• DIRECTIONS
Starting at the line containing "Where should I click to: Click" and running through the end of the entries, rewrite those lines with "GUI agent" changed to "screen agent" and nothing else altered. Give only those lines.

Entries on where items appear
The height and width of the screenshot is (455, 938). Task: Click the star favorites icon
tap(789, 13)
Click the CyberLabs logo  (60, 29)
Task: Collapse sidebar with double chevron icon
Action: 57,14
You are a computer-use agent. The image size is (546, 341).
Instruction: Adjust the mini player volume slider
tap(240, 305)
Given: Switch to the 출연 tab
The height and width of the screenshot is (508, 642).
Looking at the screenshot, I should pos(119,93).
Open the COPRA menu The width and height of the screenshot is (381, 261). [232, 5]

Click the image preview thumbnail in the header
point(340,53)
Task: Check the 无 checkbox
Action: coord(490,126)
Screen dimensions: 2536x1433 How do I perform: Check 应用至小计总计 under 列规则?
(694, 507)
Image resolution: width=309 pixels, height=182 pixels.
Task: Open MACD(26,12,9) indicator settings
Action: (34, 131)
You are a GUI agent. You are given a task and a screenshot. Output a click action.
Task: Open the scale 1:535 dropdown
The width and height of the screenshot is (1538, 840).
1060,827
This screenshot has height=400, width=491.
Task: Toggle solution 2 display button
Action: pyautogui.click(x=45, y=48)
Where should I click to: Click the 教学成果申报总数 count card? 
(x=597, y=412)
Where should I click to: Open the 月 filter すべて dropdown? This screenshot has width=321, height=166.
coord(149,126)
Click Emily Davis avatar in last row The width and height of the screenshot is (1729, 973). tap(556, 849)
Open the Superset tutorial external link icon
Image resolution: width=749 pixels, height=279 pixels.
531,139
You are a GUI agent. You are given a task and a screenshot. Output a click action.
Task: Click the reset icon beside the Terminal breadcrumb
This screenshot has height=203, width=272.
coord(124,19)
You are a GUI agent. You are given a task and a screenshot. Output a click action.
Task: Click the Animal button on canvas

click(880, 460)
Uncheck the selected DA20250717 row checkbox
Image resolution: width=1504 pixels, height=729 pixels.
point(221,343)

• FINAL RESULT
Where should I click to: Click the 教学成果申报总数 count card? 
(x=597, y=412)
Where should I click to: Open the 月 filter すべて dropdown? This screenshot has width=321, height=166.
coord(149,126)
Click Emily Davis avatar in last row The width and height of the screenshot is (1729, 973). tap(556, 849)
Open the Superset tutorial external link icon
Image resolution: width=749 pixels, height=279 pixels.
531,139
You are a screen agent. You are given a task and a screenshot. Output a click action.
Task: Click the reset icon beside the Terminal breadcrumb
This screenshot has height=203, width=272.
coord(124,19)
You are a screen agent. You are given a task and a screenshot. Output a click action.
Task: Click the Animal button on canvas

click(880, 460)
Uncheck the selected DA20250717 row checkbox
Image resolution: width=1504 pixels, height=729 pixels.
point(221,343)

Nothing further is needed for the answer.